Peccato si debba scendere

Gabriele Caldironi, anni 33, da Massafiscaglia, un paesone in provincia di Ferrara. Una passione sfrenata per il paracadutismo. Ma il contagio era inevitabile: “Con un padre paracadutista, che adesso ha 60 anni e non vuole smettere, è difficile trovare alternative. Già a 16 anni volevo lanciarmi. Papà non era d’accordo e mi pregò di aspettare ancora qualche anno, fino a quando non fossi diventato maggiorenne”.

A 18 anni ancora da compiere Gabriele si iscrive al corso di paracadutismo a Ravenna. Il primo lancio lo farà a Ferrara, appena diciannovenne. In quasi 14 anni ha accumulato tremila lanci. Una planata di pochi minuti e una grande emozione. ”Lanciarsi da una distanza di quattromila e passa metri è qualcosa di unico. Ai tuoi piedi c’è un mondo piccolissimo che si ingrandisce e assume dei contorni sempre più nitidi man mano che scendi. Dopo una manciata di secondi ecco il paracadute che si apre. Ti sembra di volare come fanno i gabbiani o i fenicotteri qui nelle nostre aree umide. Una volta mi capitò di sfiorare uno stormo di fenicotteri rosa, mentre ormai ero in dirittura d’arrivo. Lo stormo si spaventò ma non si sgretolò affatto. Riprese a volare, disegnando una sorta di vela allungata. Non vola soltanto il corpo ma anche la mente. Di questi tempi ne abbiamo bisogno tutti. Lassù scopri sensazioni nuove, che si stemperano scendendo in basso”.

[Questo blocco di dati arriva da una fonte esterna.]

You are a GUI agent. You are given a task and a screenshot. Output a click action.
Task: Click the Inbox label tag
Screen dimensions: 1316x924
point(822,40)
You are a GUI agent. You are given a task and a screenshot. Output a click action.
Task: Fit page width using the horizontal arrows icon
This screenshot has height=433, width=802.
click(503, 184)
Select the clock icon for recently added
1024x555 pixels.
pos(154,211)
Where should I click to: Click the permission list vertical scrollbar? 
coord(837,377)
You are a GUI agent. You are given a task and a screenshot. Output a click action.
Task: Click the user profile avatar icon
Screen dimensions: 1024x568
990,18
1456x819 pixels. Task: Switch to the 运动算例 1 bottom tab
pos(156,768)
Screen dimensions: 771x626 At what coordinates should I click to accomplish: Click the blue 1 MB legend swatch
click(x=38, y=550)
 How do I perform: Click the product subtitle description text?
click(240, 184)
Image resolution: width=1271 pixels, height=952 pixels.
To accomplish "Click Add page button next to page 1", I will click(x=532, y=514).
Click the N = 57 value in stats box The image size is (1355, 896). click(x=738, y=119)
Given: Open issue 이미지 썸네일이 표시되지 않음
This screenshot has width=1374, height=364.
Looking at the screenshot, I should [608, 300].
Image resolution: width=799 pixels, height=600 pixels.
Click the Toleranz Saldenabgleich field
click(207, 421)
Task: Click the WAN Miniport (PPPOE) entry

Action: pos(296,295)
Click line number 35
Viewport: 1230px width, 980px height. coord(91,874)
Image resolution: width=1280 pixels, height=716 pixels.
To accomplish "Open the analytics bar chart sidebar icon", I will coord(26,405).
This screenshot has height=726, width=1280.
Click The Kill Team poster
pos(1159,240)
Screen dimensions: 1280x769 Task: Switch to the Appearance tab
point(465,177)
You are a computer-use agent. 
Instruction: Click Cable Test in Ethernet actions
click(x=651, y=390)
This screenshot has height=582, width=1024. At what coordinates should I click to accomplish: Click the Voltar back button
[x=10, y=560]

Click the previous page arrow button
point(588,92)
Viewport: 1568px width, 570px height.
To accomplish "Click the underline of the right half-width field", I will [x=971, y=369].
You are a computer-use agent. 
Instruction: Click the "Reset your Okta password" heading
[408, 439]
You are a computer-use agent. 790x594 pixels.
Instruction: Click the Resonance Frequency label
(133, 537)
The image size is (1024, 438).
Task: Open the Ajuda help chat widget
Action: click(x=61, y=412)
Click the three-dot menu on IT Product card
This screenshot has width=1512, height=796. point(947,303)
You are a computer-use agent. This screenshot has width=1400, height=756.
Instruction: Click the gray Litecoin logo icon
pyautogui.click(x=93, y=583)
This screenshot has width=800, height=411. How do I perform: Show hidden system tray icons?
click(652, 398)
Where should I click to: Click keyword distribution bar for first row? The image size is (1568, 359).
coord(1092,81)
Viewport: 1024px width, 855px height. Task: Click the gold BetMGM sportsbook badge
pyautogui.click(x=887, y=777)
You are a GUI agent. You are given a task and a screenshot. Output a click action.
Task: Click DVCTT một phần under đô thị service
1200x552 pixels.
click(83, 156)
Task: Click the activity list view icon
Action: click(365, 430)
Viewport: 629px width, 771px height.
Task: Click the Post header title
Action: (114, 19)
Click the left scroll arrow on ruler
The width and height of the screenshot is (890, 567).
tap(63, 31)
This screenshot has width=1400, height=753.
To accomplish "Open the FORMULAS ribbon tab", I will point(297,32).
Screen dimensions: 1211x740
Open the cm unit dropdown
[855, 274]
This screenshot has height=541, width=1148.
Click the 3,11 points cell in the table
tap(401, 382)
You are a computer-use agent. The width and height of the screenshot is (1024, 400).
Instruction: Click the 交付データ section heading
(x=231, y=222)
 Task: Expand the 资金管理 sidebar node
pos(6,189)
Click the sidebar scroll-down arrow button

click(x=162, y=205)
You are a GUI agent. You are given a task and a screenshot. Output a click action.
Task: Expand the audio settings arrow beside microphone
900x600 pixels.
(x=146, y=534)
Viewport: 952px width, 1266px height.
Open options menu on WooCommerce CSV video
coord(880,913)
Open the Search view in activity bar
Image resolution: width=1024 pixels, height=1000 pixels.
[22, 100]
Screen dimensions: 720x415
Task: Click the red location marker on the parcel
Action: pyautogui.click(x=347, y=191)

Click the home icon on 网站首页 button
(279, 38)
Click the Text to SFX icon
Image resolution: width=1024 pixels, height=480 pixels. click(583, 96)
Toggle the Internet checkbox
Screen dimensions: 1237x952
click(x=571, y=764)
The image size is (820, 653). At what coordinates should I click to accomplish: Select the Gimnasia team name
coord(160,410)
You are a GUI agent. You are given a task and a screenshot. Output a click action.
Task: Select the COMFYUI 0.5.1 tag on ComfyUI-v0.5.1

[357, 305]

Caldironi si è diplomato geometra ma da una vita indossa i colori del gruppo sportivo paracadutisti dell’Esercito. “Ho partecipato, qualche anno fa, ai mondiali di precisione in atterraggio, a Lucenek in Slovacchia. Nel 2009 ho preso parte anche agli italiani, ma senza fortuna. Adesso i miei lanci non sono più così frequenti e quando sono in palestra a fare body building mi sento come un pesce fuori dall’acqua. Sogno sempre quel mondo celeste, fatto d’aria, in cui puoi sognare e sentirti come airone, perennemente in volo”.

Gabriele si sempre piazzato nei primi cinque durante nelle gare nazionali, anche se il  primo posto gli è sempre sufuggito. “L’importante è volare. Peccato che invece di alzarsi sempre più in alto, sei costretto a scendere”.